Szczęśliwej drogi...Miłego week.
d
dana
a 300 m to dużo czy mało?
T
TUW
Zaplanowane wszystko od A do Z .Trzeba solanki ściągnąć na samo dno, by udało się sprzedać swoim już za przysłowiową złotówkę. Wszystkie autobusy puste, jedynka pusta a najbardziej chyba głowy urzędników.Co robicie żeby zmienić sytuację oprócz obserwacji jak to wszystko pada i likwidowaniu czego się da, by padło jeszcze szybciej? No co robicie? Jak chcecie to powstrzymać? Co wtedy powiecie? Jesteście sabotażystami - bo to jest sabotaż w najczystszej formie. Zniszczyć solanki jeszcze za tej kadencji i zdążyć się na nich uwłaszczyć. Autobusom nie opłaca się przejechać 300 m dalej,bo to przewróci finanse firmy? tylko inwalidzi na wózkach, o kulach mają tę odległość pokonać samodzielnie - czy pani siebie słyszy , co Pani bredzi pani rzecznik? i jak długo jeszcze będzie? Oto przykład traktowania ludzi jak śmieci.
a
asior
Ten temat był podejmowany 08.08.2011.Jednak nikt z ratusza nie raczył zainterweniować.Pani rzecznik podpowiada można przesiadać z jednej linii na drugąWidzicie już tych kicających rencistów z autobusu do autobusu,a obok orzecznik z ZUS-u jak notuje któremu sportowcowi odebrać rentę no bo tacy sprawni.Pani rzecznik nie wszyscy mają autka a skoro solanki są tam gdzie są to należy udostępnić dojazd,a nie utrudniać go z każdym nowym rozkładem.Pani też będzie stara ,a nie wiadomo czy ktoś będzie chciał panią dowieść na solanki a autobusy nie będą już kursować bo do tego zmierzacie.
R
Romuald Kotański
Malinowski, Sikora, Kleczewska natychmiast do wywalenia na zbity pysk.
h
havona
Uwielbiam to jak urzędnicy którzy wszystko lepiej od nas wiedzą, decydują zza biurka o naszym życiu.
c
cezbak
Od jakiegoś czasu mam wrażenie, że dowcip Pietrzaka o wpuszczeniu Polaków na Saharę i wynikającym z tego wkrótce braku piasku tamże to mały "pikuś" w porównaniu z tym, co dzieje się w moim Grudziądzu wokół solanek. Nie wiem dlaczego przychodzi mi na myśl wredne podejrzenie, że komuś zależy na zaniżeniu wartości solanek w każdy możliwy sposób, by były tańsze dla potencjalnego nabywcy. Może dlatego, że takie przypadki się już zdarzały? No, ale chyba nie u nas, prawda? Bywałem tam (w solankach) kiedyś - zapowiadało się nieźle. Po prostu żal!

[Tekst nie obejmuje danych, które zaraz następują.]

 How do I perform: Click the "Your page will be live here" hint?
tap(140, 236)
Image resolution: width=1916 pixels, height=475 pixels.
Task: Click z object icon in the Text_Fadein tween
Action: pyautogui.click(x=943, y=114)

I jeszcze jedno - P. Magda Jaworska - Nizioł zamiast opowiadać żałosne kawałki o "posiadanej informacji" powinna po prostu tę wiedzę zweryfikować - proponuję spacerek od "piramidy" zaczynając wzdłuż kursu linii autobusowych, o których mowa! Może wtedy okaże Pani więcej zrozumienia dla osób, które z solanek korzystają w celach leczniczych.